Mimo, że uzyskałem najwyższe w tym roku tętna, zarówno maksymalne jak i średnie to nie byłem w stanie nawiązać walki ze znajomymi. Odjechali mi Królik, Szaman, Miki, lukcio… a po porównaniu czasów wyszło, że RB (masters, M4) też. Do tego dostałem dubla i nie mogłem pojechać 5-tego kółka. Ale zabawa była fajna, atmosfera też - w końcu wszędzie dookoła (prawie) same znajome twarze, a trasa ciekawa i wymagająca.
Lepsze miejsce niż w Karpaczu, ale i mniejsza frekwencja. To co cieszy, to urwanie 2min, względem zeszłorocznego czasu, mimo gorszych warunków (gęsta mgła, duża wilgotoność, parujące okulary, chwilami deszcz). A dzięki temu, że zwycięca się za bardzo nie spieszył również utrzymanie sektora. Pełna relacja z walki na trasie (długa).

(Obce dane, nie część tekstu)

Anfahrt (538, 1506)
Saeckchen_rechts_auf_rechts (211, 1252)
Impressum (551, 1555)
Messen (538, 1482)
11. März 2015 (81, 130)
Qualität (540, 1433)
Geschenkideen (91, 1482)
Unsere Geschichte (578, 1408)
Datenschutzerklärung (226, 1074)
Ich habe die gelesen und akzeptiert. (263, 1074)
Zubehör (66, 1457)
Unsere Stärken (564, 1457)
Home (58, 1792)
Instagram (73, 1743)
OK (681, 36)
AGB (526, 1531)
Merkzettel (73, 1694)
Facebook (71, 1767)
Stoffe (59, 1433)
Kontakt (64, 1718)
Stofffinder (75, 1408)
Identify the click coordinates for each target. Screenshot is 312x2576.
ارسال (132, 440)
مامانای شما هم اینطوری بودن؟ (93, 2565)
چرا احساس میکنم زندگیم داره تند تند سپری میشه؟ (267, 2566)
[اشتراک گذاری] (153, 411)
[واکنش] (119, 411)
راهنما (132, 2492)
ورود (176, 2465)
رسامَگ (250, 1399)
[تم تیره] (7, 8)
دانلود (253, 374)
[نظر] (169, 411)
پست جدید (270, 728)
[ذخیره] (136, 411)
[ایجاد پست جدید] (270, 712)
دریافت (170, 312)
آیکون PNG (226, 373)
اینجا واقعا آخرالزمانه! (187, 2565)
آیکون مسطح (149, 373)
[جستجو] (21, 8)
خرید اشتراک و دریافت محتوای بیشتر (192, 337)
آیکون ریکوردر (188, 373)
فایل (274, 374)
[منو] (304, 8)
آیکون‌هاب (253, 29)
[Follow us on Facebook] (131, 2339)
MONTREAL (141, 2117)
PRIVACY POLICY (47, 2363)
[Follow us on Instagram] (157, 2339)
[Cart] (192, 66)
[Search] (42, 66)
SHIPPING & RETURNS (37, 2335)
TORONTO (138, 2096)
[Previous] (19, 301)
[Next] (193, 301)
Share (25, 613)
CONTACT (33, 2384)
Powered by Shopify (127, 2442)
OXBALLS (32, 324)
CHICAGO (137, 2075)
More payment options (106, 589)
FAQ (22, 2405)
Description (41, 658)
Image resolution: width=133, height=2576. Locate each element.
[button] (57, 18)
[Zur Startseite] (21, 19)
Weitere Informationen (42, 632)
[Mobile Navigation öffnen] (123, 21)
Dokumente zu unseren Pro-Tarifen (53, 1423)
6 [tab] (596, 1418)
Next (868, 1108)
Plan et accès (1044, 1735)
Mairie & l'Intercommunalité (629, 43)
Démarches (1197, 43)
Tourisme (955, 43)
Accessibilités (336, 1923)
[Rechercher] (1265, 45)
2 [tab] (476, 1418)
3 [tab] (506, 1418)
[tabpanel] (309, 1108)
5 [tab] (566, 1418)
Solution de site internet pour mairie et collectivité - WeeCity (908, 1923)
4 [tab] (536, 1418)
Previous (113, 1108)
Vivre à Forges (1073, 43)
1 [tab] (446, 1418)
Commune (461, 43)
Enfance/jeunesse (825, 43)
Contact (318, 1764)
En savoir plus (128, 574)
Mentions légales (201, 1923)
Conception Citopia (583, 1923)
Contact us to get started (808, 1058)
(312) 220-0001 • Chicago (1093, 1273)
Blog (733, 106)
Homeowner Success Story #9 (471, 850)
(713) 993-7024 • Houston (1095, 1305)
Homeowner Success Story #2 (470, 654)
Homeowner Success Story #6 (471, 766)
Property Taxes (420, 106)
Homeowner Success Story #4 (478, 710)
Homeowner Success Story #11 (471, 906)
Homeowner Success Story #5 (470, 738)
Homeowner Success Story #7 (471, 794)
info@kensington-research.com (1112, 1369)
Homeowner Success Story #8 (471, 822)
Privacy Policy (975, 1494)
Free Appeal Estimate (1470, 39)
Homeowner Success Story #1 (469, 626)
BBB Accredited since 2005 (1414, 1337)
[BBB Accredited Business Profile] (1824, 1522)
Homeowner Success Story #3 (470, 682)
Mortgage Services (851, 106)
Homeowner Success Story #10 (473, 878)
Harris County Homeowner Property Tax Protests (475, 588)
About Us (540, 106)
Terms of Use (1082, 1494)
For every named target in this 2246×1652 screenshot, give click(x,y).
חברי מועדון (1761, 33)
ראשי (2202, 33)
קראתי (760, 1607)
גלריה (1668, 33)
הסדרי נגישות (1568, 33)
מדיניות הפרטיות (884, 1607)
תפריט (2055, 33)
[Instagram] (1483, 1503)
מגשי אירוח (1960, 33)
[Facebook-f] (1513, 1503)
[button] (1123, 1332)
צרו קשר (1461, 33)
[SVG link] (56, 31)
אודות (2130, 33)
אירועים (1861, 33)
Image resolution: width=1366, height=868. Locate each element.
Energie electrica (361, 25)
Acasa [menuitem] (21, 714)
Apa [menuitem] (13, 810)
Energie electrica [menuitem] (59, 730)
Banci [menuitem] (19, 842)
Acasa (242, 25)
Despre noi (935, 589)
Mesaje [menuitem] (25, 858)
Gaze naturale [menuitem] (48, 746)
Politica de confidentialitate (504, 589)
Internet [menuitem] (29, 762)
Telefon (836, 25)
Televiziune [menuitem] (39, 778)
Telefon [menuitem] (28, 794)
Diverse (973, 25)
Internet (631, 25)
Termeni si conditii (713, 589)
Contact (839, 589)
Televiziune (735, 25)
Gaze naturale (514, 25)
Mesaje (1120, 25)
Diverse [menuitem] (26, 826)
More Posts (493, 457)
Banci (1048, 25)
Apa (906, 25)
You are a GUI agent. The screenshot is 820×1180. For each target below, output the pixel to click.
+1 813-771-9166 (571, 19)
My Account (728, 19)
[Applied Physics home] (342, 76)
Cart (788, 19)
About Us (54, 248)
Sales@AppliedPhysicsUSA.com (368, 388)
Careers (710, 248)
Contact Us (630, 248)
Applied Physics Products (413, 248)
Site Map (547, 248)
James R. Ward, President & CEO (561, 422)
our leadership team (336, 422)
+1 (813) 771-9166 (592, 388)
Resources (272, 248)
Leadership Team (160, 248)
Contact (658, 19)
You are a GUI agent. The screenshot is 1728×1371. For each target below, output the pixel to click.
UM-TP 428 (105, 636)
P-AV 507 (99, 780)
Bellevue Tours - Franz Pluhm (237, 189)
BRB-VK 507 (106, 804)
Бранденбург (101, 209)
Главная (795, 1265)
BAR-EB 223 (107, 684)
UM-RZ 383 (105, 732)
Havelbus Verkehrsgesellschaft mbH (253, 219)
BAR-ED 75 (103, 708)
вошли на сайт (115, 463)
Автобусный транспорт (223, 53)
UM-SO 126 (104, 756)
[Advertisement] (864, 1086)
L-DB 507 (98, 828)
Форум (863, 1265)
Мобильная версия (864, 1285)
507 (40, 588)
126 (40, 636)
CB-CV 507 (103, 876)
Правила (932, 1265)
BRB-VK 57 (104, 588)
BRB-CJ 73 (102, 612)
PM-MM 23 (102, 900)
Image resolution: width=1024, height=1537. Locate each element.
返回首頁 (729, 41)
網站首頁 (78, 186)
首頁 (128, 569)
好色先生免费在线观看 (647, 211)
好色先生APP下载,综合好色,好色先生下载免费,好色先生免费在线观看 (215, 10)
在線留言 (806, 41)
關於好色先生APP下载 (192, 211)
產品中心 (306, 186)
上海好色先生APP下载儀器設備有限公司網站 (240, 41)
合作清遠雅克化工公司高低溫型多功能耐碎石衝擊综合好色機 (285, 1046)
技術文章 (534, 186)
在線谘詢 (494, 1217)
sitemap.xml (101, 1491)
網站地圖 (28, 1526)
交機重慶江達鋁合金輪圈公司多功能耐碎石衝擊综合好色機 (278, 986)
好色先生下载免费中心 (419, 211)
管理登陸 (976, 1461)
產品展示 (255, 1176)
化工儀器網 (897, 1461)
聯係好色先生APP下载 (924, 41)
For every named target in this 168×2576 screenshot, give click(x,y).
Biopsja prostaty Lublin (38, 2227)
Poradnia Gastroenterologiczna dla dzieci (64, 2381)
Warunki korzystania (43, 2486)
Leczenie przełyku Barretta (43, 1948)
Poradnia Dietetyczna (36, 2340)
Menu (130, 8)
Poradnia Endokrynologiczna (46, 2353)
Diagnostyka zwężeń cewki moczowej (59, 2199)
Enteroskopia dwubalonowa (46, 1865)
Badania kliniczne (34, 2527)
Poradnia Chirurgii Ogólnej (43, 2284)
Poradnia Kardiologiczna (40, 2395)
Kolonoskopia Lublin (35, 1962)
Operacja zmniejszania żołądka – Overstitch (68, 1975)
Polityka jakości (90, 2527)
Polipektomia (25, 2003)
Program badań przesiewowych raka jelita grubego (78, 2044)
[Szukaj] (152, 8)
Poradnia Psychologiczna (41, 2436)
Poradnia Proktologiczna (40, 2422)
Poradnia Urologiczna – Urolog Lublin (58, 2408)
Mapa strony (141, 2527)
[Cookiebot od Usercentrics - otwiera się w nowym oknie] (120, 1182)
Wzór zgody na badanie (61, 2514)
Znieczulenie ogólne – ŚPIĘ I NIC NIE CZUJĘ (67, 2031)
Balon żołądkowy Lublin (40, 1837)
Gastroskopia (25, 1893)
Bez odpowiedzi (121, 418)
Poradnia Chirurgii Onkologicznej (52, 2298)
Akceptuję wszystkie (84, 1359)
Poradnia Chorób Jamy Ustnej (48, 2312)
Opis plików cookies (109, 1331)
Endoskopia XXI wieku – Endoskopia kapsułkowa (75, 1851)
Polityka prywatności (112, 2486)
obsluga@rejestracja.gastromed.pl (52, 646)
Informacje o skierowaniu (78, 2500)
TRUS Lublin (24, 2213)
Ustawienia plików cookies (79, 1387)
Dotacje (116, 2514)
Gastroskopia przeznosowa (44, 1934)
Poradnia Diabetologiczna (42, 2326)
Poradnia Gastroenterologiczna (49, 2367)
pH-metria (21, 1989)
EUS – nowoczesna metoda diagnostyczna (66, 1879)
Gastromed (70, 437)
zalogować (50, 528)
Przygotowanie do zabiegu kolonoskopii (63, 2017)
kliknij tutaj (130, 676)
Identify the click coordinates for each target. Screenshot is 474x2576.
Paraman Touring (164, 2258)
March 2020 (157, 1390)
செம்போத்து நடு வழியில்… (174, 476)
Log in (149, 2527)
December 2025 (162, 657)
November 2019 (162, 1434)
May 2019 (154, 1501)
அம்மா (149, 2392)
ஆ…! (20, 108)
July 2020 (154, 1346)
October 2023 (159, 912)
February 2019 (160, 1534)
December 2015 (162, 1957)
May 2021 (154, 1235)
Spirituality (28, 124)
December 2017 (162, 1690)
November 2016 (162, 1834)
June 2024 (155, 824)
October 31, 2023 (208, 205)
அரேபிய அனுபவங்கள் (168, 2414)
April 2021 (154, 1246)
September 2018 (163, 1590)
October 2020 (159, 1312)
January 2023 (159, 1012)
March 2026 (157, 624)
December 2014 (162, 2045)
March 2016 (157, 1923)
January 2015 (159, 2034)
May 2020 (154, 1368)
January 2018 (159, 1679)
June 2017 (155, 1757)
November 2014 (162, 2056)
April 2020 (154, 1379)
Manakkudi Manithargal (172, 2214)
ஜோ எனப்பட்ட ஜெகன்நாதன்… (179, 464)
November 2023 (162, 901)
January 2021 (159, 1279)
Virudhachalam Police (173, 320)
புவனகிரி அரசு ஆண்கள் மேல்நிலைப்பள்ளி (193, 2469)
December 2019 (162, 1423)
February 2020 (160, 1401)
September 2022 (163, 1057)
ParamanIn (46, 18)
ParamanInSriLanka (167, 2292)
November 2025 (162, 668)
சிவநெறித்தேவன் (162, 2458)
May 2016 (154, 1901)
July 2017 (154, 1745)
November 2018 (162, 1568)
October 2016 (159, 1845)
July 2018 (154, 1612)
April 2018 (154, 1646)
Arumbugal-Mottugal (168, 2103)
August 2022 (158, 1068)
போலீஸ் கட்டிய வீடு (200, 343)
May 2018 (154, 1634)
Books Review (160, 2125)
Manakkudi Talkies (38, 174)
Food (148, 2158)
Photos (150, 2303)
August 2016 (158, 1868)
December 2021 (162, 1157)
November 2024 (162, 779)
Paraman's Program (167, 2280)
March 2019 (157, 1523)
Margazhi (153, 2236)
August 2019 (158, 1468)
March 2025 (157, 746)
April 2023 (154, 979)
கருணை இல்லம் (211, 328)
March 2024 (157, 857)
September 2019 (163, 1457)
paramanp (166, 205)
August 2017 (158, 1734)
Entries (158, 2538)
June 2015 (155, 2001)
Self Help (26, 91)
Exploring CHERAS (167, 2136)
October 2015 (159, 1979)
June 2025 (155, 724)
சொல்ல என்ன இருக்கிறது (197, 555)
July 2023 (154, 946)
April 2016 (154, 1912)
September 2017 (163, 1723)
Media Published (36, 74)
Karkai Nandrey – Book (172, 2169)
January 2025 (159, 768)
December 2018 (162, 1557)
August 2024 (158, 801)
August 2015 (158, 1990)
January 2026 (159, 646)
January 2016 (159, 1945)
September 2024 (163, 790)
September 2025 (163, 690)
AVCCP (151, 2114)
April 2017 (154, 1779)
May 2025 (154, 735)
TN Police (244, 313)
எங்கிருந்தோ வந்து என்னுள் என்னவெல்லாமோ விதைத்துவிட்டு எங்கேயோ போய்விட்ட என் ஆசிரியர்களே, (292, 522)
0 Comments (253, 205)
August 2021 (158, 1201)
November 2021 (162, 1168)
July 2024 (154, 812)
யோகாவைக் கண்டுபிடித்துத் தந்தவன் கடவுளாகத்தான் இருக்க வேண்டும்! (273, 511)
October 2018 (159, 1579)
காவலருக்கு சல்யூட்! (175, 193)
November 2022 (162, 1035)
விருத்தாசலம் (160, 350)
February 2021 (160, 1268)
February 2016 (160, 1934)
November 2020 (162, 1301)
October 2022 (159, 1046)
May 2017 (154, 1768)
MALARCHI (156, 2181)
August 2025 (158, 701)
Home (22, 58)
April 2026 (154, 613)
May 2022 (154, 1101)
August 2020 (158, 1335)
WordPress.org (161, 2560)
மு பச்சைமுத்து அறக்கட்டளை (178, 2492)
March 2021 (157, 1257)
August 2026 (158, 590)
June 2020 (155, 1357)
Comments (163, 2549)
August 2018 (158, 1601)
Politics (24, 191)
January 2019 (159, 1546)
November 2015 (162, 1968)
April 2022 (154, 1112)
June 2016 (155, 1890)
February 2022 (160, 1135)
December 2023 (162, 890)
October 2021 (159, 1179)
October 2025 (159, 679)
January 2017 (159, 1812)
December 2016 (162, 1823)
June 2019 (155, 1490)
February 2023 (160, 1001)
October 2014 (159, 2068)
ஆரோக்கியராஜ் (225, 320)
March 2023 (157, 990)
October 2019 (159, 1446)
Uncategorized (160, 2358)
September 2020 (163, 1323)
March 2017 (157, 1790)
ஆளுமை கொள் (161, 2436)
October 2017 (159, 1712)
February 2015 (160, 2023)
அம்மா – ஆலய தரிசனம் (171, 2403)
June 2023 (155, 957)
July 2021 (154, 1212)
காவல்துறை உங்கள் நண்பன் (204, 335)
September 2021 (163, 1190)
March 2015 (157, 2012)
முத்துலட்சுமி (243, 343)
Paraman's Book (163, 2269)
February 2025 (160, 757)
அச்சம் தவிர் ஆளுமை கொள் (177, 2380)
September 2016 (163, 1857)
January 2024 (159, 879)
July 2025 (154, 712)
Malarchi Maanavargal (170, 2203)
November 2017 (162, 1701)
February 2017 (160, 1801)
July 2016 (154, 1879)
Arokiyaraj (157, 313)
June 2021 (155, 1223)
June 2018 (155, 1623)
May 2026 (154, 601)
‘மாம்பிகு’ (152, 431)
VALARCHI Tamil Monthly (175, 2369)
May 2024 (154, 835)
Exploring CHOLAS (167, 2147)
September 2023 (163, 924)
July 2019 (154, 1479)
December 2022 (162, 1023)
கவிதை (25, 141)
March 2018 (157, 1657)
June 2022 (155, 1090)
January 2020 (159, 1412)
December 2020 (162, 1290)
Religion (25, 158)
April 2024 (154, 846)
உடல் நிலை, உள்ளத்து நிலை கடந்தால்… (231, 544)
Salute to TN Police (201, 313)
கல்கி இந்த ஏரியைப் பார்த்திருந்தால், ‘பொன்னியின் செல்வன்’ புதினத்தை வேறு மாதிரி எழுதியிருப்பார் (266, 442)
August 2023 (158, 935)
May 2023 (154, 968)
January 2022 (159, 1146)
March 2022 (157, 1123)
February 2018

W górach wyszło, kto zimą trenował, a kto nie. Koszmarnie duża strata do pierwszego. Więcej we wpisie.
Choć się tego nie spodziewałem start wypadł bardzo dobrze. Płaska, łatwa trasa i jazda w grupach pozwoliły zatuszować braki w przygotowaniach. Bardzo optymistycznie nastrajający wynik. Relacja.